Ele foi considerado pela Diocese do Ceará como embusteiro, utilitarista. Protagonista efetivo de supostos milagres para atrair a complacência do povo para si, por intermédio de uma fé ingênua e confrontá-lo com a Santa Madre Igreja.
“Pe. Antônio Alexandrino, como executor e ao mesmo tempo mentor da política episcopal para o Juazeiro, investido ademais da função de administrador da capela, é o responsável maior, junto a autoridade diocesana, pela imagem desfavorável do Pe. Cícero Escreve regularmente por quase dez anos seguidos, pelo menos a quase quinze dias, ao Prelado Diocesano, [sic]. A pretexto de qualquer assunto, teologia, pastoral, finanças, política, a imagem do Pe. Cícero é apresentada sob uma luz adversa. Custa ao padre Alexandrino reconhecer méritos, qualidades e principalmente virtudes no seu colega, submetidos a duras penas canônicas e contínuas calunias.” (BIOZZO. 2004, p. 38).

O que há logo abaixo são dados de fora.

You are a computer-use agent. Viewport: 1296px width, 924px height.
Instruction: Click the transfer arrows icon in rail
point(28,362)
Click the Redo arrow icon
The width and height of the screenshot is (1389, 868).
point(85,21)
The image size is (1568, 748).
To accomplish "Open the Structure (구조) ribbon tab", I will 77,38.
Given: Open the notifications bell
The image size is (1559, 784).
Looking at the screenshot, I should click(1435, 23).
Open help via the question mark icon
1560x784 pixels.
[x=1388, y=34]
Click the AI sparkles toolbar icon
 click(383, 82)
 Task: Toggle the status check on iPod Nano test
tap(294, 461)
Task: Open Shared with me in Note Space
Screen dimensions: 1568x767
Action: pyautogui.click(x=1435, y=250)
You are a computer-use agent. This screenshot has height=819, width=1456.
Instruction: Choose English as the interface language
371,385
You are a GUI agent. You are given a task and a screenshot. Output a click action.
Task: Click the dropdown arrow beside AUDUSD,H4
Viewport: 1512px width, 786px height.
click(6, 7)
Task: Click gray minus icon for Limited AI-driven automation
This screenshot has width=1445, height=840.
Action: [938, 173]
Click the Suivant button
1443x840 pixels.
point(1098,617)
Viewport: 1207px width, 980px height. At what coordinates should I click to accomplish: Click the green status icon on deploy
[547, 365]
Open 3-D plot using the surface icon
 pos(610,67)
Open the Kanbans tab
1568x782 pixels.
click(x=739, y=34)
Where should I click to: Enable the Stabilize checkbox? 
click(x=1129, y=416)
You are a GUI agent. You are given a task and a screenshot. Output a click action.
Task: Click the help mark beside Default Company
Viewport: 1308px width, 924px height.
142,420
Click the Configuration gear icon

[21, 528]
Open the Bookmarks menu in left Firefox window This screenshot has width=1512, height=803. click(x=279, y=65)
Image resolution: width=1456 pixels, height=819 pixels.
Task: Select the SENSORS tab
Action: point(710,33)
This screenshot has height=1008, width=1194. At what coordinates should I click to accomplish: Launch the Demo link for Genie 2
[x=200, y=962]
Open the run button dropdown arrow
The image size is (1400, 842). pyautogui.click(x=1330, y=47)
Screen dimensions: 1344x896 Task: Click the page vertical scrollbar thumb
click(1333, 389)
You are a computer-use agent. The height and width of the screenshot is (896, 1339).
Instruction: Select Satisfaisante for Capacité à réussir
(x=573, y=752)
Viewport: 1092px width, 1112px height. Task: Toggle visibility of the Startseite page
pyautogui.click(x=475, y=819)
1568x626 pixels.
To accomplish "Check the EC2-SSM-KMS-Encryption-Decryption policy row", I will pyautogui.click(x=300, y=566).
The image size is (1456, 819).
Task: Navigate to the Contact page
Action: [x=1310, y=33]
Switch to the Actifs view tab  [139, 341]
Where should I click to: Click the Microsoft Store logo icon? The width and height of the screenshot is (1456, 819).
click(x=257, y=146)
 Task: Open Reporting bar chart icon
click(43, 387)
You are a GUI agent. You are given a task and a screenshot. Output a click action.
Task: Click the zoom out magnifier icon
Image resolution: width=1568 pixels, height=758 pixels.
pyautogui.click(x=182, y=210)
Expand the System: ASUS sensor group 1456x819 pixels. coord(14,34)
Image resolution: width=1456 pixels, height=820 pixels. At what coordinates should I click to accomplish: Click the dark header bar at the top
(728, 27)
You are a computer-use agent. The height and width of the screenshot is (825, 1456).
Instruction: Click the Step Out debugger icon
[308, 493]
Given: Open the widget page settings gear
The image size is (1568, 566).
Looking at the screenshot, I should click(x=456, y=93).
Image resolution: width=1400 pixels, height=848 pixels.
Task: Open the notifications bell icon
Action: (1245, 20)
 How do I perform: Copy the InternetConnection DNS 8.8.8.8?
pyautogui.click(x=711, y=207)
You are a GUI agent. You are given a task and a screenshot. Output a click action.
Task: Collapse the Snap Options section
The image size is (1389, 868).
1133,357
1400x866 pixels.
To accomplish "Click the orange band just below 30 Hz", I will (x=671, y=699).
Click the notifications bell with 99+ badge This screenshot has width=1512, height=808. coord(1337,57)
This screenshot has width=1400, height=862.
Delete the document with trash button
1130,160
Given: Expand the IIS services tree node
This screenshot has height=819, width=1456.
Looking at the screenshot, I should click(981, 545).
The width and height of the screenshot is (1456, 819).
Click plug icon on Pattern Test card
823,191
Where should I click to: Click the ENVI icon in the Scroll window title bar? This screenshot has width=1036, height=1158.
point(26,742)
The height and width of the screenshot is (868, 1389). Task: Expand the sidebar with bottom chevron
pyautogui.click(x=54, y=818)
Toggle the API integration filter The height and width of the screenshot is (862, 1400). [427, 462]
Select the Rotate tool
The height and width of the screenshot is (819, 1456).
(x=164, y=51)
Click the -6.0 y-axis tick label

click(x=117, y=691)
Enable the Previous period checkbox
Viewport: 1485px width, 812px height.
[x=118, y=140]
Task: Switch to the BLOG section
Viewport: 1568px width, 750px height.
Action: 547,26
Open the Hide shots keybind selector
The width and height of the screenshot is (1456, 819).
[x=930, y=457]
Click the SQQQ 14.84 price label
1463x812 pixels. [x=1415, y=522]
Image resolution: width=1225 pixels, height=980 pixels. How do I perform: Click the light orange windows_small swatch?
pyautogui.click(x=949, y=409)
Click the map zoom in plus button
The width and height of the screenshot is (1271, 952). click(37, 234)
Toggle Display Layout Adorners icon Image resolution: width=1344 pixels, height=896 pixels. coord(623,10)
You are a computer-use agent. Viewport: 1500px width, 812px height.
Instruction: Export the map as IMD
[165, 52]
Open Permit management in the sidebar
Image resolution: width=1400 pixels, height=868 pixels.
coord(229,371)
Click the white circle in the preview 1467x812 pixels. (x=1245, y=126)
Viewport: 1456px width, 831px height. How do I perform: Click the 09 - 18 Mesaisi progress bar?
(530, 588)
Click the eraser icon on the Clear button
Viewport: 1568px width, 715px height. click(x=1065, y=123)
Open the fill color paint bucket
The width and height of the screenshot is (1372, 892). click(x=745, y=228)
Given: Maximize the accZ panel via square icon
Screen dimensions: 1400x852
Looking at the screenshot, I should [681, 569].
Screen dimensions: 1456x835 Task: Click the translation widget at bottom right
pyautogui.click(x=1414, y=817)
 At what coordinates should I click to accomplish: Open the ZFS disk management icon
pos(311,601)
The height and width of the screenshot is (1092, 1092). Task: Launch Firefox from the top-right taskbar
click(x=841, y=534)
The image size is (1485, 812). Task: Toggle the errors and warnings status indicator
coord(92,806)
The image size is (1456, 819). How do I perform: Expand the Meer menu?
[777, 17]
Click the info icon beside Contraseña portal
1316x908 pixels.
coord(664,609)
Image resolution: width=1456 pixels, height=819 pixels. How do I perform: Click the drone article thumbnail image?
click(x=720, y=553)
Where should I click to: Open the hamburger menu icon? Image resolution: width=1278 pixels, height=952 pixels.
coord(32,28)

Mesmo com reservas declaradas da Igreja concernente ao controvertido acontecimento daquela celebração eucarística, a fé popular ao santo de Juazeiro proliferou em proporções consideráveis. Os interditos remetidos pela cúpula eclesial direcionadas ao Pe Cícero até contribuiu para a ramificação ainda mais efusiva de sua personalidade divina. Neste caso, as peregrinações a Juazeiro foram constantes. Gente de toda a parte do Nordeste deixava suas raízes e vinham com suas famílias, munidos da convicção de “fazer a vida” nas terras santas de Juazeiro. Sob a sombra do “Padim” ninguém tinha medo de enfrentar as agruras do cotidiano. Desta forma Biozzo faz a citação de uma carta destinada ao bispado do ceará remetida por Dom Joaquim que relata: “Antes de tudo, devo informar V. Excia. que a suspensão não produziu o efeito que V. Excia. esperava. Continuam as romarias em larga escala e o dinheiro que deixam no Juazeiro é incalculável. Os mesmos exagerados afirmam terem entrado naquele lugar dezenas de contos”.
O povo difundia seus feitos e despertava assim, a curiosidade popular. Neste parâmetro ele sempre era visitado por caravanas oriundas de outras localidades do Nordeste. E muitos presentes e donativos chegavam a sua casa e ele distribuía sempre com os mais carentes. Esta prática assistencialista e localizada fazia dele um “bem feitor” símbolo da caridade divina – sendo muitas vezes interpretado como enviado de Deus, alguém que transcendia a conceitos puramente humanos.
Ele com sua dedicação ao povo sofrido gradativamente no imaginário popular constituira-se na figura iminente de um “mito”. Até mesmo no tempo em que Juazeiro esteve envolvido com uma guerra deflagrada contra o Coronel Franco Rabelo – camponeses e jagunços de todos os recantos do Ceará deixavam suas famílias para se alistar para defender as terras do Padre Cícero das maquinações diabólicas do sórdido coronel. Com a vitória concretizada o Padre Cícero se tornou inconteste na mente do povo sua ligação com o alto, pois segundo os seus devotos ninguém podia fazer frente ou suplantar ao poder divino. Prova disso estava na façanha considerada mais um milagre da vitória bélica dos beatos do “Padim” contra a “besta do apocalipse” como era denominado o Coronel Franco Rabelo.